Mise en œuvre du Nouveau Programme pour les villes: les États Membres sont unis dans leur volonté d’assurer une urbanisation durable
La réunion de haut niveau chargée d’examiner la mise en œuvre effective du Nouveau Programme pour les villes a pris fin aujourd’hui à l’Assemblée générale, après deux jours de tables rondes et de débats entre spécialistes des questions urbaines et membres du groupe d’experts chargé par le Secrétaire général des Nations Unies de revoir le fonctionnement d’ONU-Habitat.
« Il ressort clairement des discussions dont nous avons été témoins que les États Membres sont unis dans leur volonté d’assurer une contribution efficace d’ONU-Habitat et du système des Nations Unies dans son ensemble à l’avancement d’une urbanisation durable, telle que définie dans le Nouveau Programme pour les villes et les objectifs de développement durable », a déclaré en clôture de la réunion le Président de l’Assemblée générale, M. Peter Thomson, ajoutant que cette révision fait partie de la réforme de l’ONU visant à assurer un soutien adéquat au Programme de développement durable à l’horizon 2030.
Les discussions d’aujourd’hui ont porté sur le rôle du système des Nations Unies et de la collaboration multipartite dans la mise en œuvre du Nouveau Programme pour les villes et des objectifs de développement durable.
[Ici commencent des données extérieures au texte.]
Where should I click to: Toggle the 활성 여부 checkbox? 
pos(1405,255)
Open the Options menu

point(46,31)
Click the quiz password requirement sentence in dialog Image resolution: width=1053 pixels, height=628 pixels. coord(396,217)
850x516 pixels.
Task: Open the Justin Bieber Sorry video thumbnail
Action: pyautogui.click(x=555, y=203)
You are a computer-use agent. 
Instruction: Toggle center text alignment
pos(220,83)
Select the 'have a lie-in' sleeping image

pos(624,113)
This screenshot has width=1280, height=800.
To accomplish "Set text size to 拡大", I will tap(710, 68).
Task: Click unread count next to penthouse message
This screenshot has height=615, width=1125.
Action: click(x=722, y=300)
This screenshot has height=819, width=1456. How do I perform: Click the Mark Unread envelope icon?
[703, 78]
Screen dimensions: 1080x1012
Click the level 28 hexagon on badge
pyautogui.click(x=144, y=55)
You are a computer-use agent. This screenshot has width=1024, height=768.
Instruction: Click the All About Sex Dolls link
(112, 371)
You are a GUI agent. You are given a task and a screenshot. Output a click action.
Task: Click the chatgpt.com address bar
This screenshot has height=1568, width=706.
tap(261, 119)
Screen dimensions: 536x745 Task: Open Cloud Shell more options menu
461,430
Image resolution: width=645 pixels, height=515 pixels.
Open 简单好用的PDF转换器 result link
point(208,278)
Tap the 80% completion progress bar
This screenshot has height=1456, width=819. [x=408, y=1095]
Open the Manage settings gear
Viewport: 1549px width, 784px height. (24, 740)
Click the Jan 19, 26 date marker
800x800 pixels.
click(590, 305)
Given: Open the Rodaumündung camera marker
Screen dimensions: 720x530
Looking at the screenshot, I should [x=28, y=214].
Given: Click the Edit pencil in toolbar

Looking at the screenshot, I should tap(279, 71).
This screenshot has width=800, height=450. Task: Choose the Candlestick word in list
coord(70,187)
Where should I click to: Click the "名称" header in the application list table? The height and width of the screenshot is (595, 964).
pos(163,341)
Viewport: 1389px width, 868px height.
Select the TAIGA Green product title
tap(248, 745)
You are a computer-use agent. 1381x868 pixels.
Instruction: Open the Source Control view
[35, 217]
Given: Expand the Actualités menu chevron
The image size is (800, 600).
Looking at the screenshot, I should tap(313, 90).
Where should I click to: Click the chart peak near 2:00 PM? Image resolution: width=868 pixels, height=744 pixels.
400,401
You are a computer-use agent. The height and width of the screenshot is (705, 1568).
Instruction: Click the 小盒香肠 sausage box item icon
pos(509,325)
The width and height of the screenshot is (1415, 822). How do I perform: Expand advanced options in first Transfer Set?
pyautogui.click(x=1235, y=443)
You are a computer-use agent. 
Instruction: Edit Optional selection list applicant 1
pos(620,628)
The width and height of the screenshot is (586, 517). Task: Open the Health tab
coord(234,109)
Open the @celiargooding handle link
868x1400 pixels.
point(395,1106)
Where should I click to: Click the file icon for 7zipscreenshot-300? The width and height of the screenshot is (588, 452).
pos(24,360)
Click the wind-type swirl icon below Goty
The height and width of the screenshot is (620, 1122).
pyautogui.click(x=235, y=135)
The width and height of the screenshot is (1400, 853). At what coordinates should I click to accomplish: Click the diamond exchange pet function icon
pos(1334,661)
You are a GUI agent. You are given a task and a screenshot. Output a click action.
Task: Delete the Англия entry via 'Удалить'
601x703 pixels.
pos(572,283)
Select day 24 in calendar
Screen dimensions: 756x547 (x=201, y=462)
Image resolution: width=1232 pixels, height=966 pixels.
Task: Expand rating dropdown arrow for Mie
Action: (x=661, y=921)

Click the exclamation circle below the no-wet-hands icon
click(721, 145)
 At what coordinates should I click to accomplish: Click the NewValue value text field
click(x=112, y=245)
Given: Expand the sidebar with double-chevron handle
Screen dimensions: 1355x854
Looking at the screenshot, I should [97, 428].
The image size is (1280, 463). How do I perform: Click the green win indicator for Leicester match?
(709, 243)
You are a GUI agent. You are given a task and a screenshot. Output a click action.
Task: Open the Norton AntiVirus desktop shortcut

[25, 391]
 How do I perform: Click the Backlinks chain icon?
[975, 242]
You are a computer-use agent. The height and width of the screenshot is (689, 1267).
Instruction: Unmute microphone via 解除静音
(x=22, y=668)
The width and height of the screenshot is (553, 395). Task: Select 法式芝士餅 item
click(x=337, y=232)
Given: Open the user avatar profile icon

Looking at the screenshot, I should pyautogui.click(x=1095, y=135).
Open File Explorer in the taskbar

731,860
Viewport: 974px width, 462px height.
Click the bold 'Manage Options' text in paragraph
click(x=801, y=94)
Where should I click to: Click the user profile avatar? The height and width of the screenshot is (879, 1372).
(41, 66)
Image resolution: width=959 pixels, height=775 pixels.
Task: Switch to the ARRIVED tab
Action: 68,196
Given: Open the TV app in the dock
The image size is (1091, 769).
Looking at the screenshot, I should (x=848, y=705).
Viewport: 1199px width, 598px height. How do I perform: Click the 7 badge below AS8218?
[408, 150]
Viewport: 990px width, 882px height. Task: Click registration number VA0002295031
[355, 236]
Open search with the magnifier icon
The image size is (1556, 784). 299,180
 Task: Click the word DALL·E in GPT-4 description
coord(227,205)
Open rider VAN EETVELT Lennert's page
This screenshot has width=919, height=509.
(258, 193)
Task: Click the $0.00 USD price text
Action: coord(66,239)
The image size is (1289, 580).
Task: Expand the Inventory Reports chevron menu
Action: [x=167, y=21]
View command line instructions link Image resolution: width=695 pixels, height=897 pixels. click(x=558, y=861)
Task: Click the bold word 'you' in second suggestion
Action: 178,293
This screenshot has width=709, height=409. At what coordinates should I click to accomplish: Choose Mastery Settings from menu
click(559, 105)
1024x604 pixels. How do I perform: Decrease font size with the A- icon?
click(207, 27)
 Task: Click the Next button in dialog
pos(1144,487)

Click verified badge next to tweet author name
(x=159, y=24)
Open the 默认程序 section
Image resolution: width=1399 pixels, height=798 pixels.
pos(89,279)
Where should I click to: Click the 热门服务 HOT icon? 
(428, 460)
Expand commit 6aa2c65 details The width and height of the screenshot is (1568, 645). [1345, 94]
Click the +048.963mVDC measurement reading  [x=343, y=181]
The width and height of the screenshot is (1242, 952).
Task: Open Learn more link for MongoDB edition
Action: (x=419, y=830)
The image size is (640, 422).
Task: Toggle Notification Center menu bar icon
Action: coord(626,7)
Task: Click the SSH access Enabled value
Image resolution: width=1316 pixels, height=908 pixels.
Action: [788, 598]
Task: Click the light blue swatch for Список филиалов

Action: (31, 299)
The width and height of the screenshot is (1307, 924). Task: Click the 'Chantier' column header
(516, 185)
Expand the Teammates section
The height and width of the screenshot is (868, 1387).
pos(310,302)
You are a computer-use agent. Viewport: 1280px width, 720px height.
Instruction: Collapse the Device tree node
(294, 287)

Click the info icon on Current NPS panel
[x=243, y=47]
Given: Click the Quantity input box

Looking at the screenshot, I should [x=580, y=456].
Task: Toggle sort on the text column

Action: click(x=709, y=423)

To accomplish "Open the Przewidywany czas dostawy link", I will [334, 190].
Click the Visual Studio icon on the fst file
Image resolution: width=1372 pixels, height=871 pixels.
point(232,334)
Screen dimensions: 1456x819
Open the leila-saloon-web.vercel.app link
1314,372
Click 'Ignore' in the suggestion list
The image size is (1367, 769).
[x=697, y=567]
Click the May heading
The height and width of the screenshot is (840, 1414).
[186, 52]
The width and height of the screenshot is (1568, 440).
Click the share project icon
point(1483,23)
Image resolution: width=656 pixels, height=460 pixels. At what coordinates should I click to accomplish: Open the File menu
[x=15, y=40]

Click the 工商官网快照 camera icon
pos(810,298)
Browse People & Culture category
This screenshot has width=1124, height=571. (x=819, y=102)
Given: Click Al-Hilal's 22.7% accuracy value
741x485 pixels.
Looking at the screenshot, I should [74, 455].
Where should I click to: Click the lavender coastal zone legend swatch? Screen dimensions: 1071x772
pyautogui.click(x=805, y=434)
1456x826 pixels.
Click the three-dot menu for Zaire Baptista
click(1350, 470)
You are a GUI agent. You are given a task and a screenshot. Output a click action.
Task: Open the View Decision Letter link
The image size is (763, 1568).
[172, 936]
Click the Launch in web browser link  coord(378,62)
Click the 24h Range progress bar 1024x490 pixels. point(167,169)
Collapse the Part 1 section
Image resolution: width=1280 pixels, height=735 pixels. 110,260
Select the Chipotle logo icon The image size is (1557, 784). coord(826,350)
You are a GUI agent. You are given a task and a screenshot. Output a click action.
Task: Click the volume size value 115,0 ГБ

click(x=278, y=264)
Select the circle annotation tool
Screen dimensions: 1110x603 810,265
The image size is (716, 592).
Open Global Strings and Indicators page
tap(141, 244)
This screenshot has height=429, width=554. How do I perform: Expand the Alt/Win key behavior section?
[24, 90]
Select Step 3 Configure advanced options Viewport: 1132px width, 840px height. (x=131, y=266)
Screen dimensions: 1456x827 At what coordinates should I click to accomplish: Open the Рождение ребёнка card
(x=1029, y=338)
En matinée, les participants à la première table ronde se sont prononcés en faveur d’un renforcement des capacités des autorités locales et d’investissements dans des infrastructures résilientes, avec le soutien des agences de l’ONU pertinentes. L’importance de la coordination entre les différentes institutions des Nations Unies a également été soulignée par plusieurs intervenants.
Lors de la seconde table ronde, les panélistes ont reconnu la contribution des partenariats avec le secteur privé dans la mise en application des programmes, à condition qu’ils apportent des avantages aux sociétés dans lesquelles ils opèrent et qu’ils agissent en collaboration avec les parties prenantes, notamment les villes. En outre, plusieurs participants ont souligné la nécessité de renforcer la coordination entre les agences de l’ONU et les gouvernements nationaux et locaux.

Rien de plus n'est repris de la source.